Kein Anscheinsbeweis für RSV

LG Dortmund , Urteil vom 23.3.2017 — Aktenzeichen: 2 S 21/16

Sachverhalt
Die Klägerin ist eine Rechtsschutzversicherung, die den beklagten Anwalt wegen der Führung eines aussichtslosen Rechtsstreits für ihren Versicherungsnehmer in Anspruch nahm. Dabei hat sie allerdings nicht konkret vorgetragen und auch keinen Beweis dafür angetreten, wie sich der Versicherungsnehmer bei pflichtgemäßem Verhalten des Beklagten verhalten hätte; stattdessen stützte die Klägerin ihre Argumentation auf einen Anscheinsbeweis, dass ein Mandant keinen aussichtslosen Rechtsstreit führen wird.

Das Amtsgericht hat Pflichtverletzung des Beklagten und Kausalität aufgrund der Vermutung aufklärungsrichtigen Verhaltens bejaht.

Entscheidung
Die Berufungskammer des Landgerichts Dortmund hat die Entscheidung aufgehoben und die Klage abgewiesen.

Nach Auffassung des Landgerichts Dortmund kann sich auf die Vermutung beratungskonformes Verhalten nur dann berufen werden, wenn bei zutreffender rechtlicher Beratung vom Standpunkt eines vernünftigen Betrachters aus allein eine einzige Entscheidung nahegelegen hätte. Im Fall einer nicht durch Falschangaben erwirkten Deckungszusage des Rechtsschutzversicherers gibt es aber keinen Anscheinsbeweis, dass der Mandant einen Prozess nicht geführt hätte.

Im vorliegenden Fall hatte das Landgericht Dortmund die Klage im Vorprozess deshalb abgewiesen, weil die Versicherungsnehmerin der Klägerin kein ALG 1, sondern ALG 2 bezogen hatte und damit die in den Versicherungsbedingungen gegenüber der Beklagten im Vorprozess geregelten Anspruchsvoraussetzungen nicht vorlagen; das Anspruch hätte niemals durchgesetzt werden können. Zu den einzelnen Anspruchsvoraussetzungen enthielt das Schreiben, mit dem um Deckungsschutz ersucht wurde, allerdings gar keine Angaben.

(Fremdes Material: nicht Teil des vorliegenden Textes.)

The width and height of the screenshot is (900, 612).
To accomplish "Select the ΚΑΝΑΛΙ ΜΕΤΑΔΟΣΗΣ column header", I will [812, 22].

Das LG Dortmund meint: Wenn die Rechtsschutzversicherung ihren Nachfragenobliegenheiten vor der Deckungszusage nicht nachkommt, geht dies allein zu ihren Lasten.

Das Landgericht Dortmund setzt sich ausdrücklich der Rechtsprechung des OLG Hamm (z. B. Urteil v. 18.12.2016, Az.: 28 U 73/15 sowie Urteil v. 23.08.2016, Az.: 28 U 57/15) entgegen. Nach Auffassung des Landgerichts kann gerade nicht angenommen werden, dass der rechtsschutzversicherte Mandant von der Rechtsverfolgung absieht, nur weil sein Anwalt auf die Aussichtslosigkeit des Unterfangens hinweist. Im Gegenteil geht das Landgericht davon aus, dass der vernünftig denkende Mandant immer abwarten wird, ob die Rechtsschutzversicherung ihm nicht doch Rechtsschutzdeckung erteilt, da der Versicherer in seiner Deckungsprüfung zu einer eigenen rechtlichen Bewertung verpflichtet ist.